Quando Putin anunciou ontem a suspensão (não a retirada) do tratado New Start sobre a limitação de armas nucleares recomeçou a corrida do Relógio do Juízo Final, o relógio do apocalipse dos cientistas atômicos que em janeiro deste ano já havia sido regulado em 90 segundos para a meia-noite, o pior valor de todos os tempos, nunca alcançado nem mesmo durante a Guerra Fria. A maior distância do apocalipse, 17 minutos para a meia-noite, havia sido fixado quando em 1991 foi assinado por Bush pai e Gorbachev o primeiro tratado Start.
A suspensão por parte da Rússia do acordo New Start é alarmante porque só havia sobrado isso do importante tratado bilateral sobre desarmamento nuclear entre Washington e Moscou que, sobre o controle de armamentos, ainda nos tempos da União Soviética nos encontros entre Reagan e Gorbachev na década de 1980, haviam estabelecido relações construtivas que levaram ao fim da Guerra Fria.
É bastante significativo recordar neste momento crítico a retirada, decidida em 2019 por Donald Trump, dos Estados Unidos pelo tratado INF, para limitar os mísseis terrestres de médio alcance assinado justamente por Gorbachev e Reagan em 1987.
O novo tratado Start (Novo Tratado de Redução de Armas Estratégicas) havia sido assinado em Praga em 8 de abril 2010 pelo presidente estadunidense Barack Obama e pelo russo Dmitri Medvedev. Entrou em vigor em 5 fevereiro de 2011, foi prorrogado pela primeira vez por 5 anos em fevereiro de 2016 e pela segunda vez em fevereiro 2021 com prazo previsto para 2026. O New Start visa reduzir as armas nucleares estratégicas e estabeleceu um limite de 1.550 ogivas nucleares montadas tanto em mísseis balísticos intercontinentais (ICBM), submarinos e bombardeiros. De fato, as ogivas foram reduzidas em 30% em relação ao tratado anterior (Moscou 2002).

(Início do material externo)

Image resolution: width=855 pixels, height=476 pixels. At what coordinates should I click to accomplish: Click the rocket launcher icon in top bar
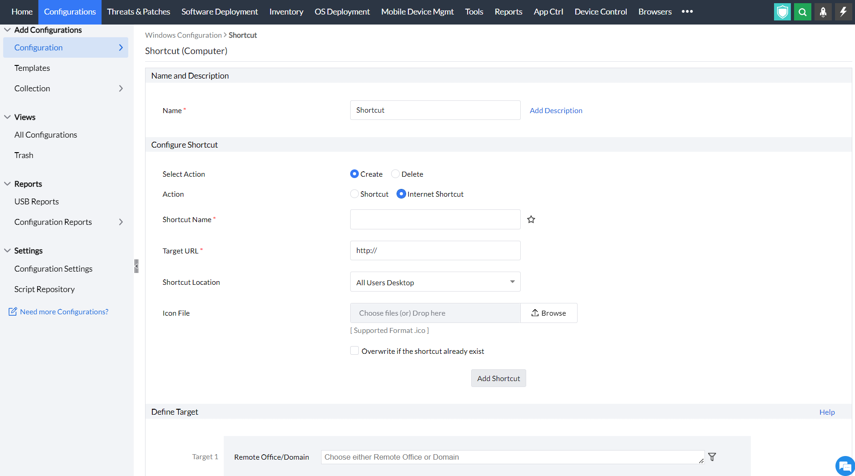click(823, 12)
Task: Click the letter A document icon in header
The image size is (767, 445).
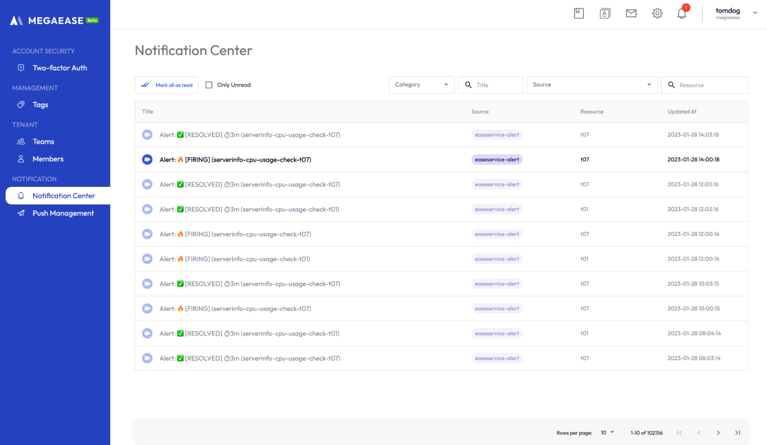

Por que Putin tomou essa decisão? O czar acusou não apenas os EUA, mas também a OTAN de não ter colaborado na implementação do acordo Start. Nesta altura – declarou - sou obrigado anunciar que a Rússia está suspendendo sua participação no tratado de armas ofensivas estratégicas".
Na verdade, no dia 21 de agosto foi a Rússia quem bloqueou as verificações previstas no acordo enquanto Moscou reclamava – com ou sem razão – que suas equipes de inspeção nos Estados Unidos estavam encontrando dificuldades cada vez maiores devido às sanções. Com base no New Start as duas potências nucleares podem, de fato, realizar inspeções nos arsenais do outro. “A Rússia não respeita as obrigações do New Start que preveem inspeções nos seus territórios” – havia denunciado em janeiro um porta-voz do Departamento de Estado – a recusa da Rússia impede que os Estados Unidos exerçam importantes direitos estabelecidos pelo tratado e ameaça a eficácia do controle de armas nucleares”.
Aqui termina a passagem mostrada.